Exercise details: Look for the line containing "Go to the Brand Boards tab" in the listing below. Retype that line and every subsequent line through the last one, and only those.

Records provided:

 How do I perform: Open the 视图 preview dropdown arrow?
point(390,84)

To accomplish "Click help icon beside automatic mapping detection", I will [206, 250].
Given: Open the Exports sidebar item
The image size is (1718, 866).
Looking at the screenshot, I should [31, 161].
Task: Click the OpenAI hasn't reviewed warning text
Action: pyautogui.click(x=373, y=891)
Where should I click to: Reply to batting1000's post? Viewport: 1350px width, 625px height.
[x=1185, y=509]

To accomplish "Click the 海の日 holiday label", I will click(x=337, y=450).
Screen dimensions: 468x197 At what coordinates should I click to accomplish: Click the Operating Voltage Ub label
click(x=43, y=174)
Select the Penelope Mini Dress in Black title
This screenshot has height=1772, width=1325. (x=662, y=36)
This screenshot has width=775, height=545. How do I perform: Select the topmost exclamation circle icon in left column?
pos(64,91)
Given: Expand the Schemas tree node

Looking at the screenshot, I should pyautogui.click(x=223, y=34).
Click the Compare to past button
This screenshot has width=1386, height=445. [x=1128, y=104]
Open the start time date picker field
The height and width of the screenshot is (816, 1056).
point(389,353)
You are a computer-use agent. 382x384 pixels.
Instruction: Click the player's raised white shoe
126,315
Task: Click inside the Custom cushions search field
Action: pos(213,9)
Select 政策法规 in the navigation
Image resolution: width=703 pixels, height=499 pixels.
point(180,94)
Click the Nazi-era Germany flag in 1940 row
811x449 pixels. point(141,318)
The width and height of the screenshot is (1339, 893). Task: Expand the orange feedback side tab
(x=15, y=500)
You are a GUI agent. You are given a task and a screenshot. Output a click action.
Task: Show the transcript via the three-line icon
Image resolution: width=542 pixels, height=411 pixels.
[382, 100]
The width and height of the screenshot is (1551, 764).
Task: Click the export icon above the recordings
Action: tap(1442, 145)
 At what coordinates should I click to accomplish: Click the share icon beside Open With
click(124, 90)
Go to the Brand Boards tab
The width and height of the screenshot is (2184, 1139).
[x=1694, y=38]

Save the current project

Solution to this exercise:
Go to the Brand Boards tab
The width and height of the screenshot is (2184, 1139).
[x=1694, y=38]

Save the current project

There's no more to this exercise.